Oded Stark, Grzegorz Kosiorowski and Marcin Jakubek

A transfer from a richer individual to a poorer one seems to be the most intuitive and straightforward way of reducing income inequality in a society. However, can such a transfer…

Abstract

A transfer from a richer individual to a poorer one seems to be the most intuitive and straightforward way of reducing income inequality in a society. However, can such a transfer reduce the welfare of the society? We show that a rich-to-poor transfer can induce a response in the individuals’ behaviors which actually exacerbates, rather than reduces, income inequality as measured by the Gini index. We use this result as an input in assessing the social welfare consequence of the transfer. Measuring social welfare by Sen’s social welfare function, we show that the transfer reduces social welfare. These two results are possible even for individuals whose utility functions are relatively simple (namely, at most quadratic in all terms) and incorporate a distaste for low relative income. We first present the two results for a population of two individuals.

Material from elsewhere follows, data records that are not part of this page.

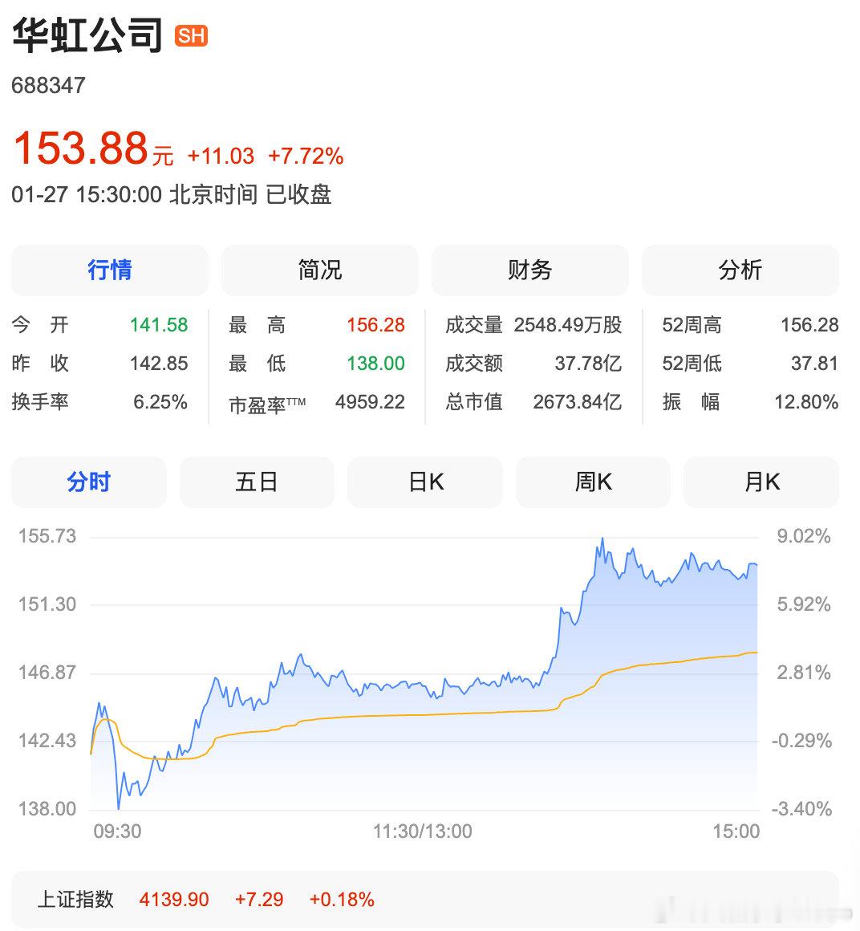The height and width of the screenshot is (931, 860).
Task: Open the 日K candlestick chart
Action: click(x=424, y=482)
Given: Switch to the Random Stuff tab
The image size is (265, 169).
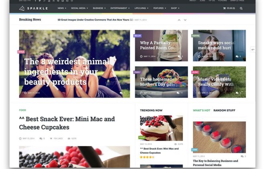Looking at the screenshot, I should [224, 110].
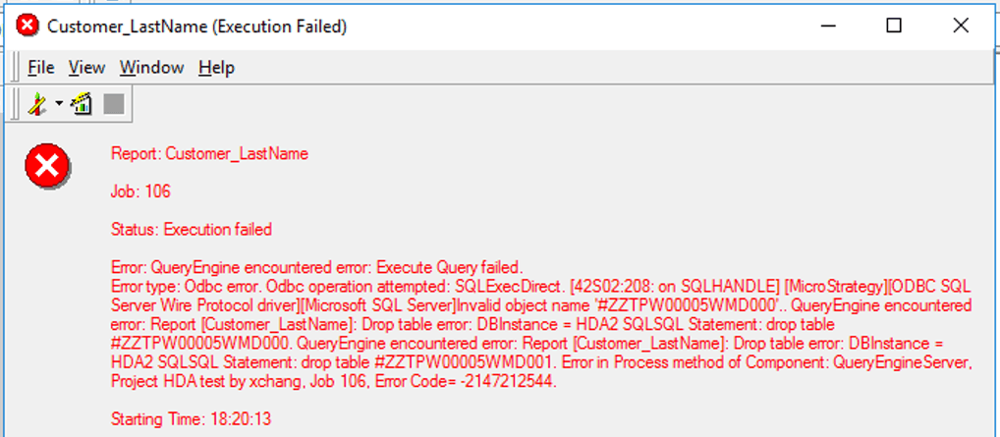Click the "Starting Time: 18:20:13" line
This screenshot has height=437, width=1000.
[191, 419]
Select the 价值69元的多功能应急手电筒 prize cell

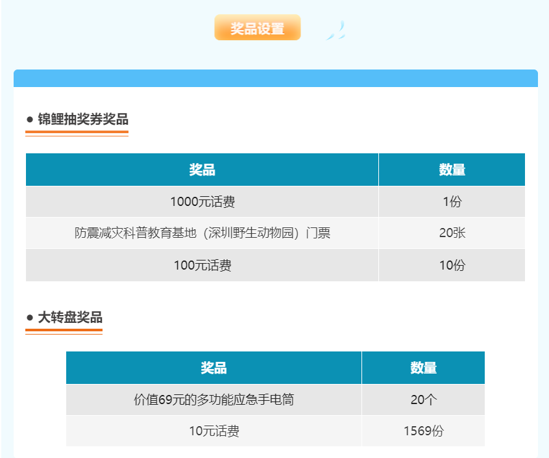click(214, 400)
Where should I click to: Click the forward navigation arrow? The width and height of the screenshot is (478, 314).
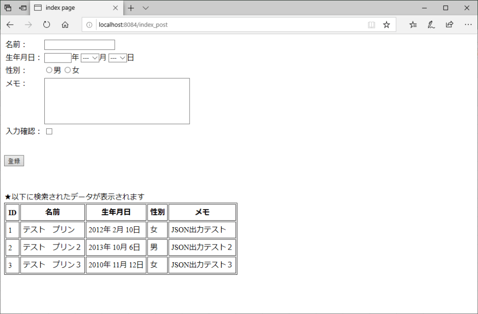28,24
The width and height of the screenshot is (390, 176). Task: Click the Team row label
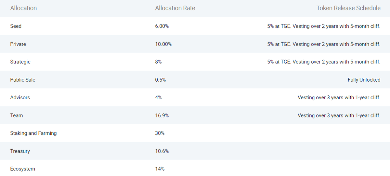pyautogui.click(x=17, y=115)
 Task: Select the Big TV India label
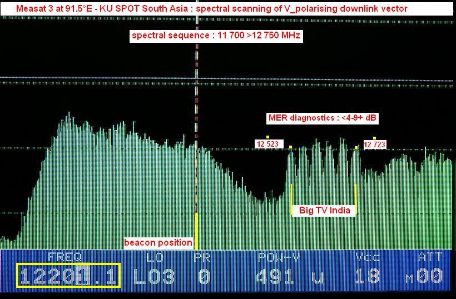tap(324, 210)
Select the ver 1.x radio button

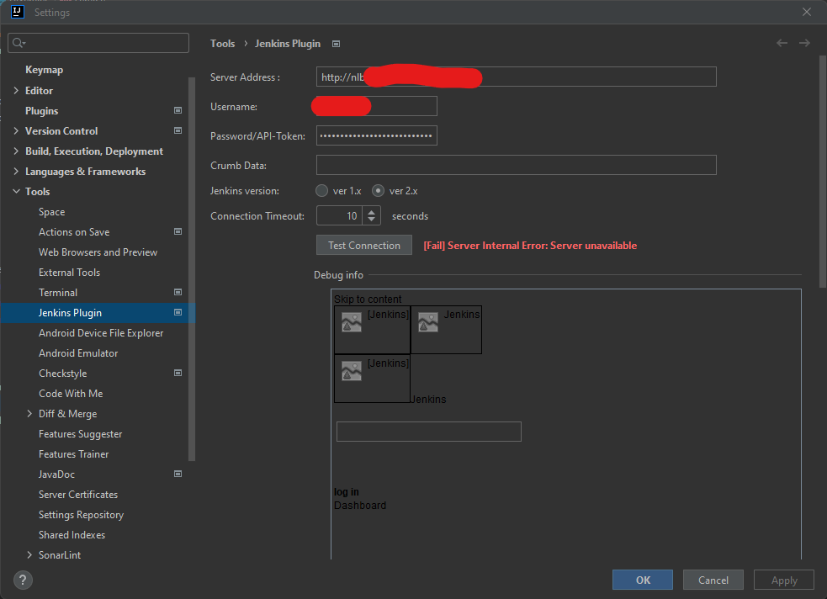pos(321,190)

We subsequently provide several generalizations. We show that our argument holds for a population of any size, and that the choice of utility functions which trigger this response is not singular – the results obtain for an open set of the space of admissible utility functions. In addition, we show that a rich-to-poor transfer can exacerbate inequality when we employ Lorenz-domination, and that it can decrease social welfare when we draw on any increasing, Schur-concave welfare function.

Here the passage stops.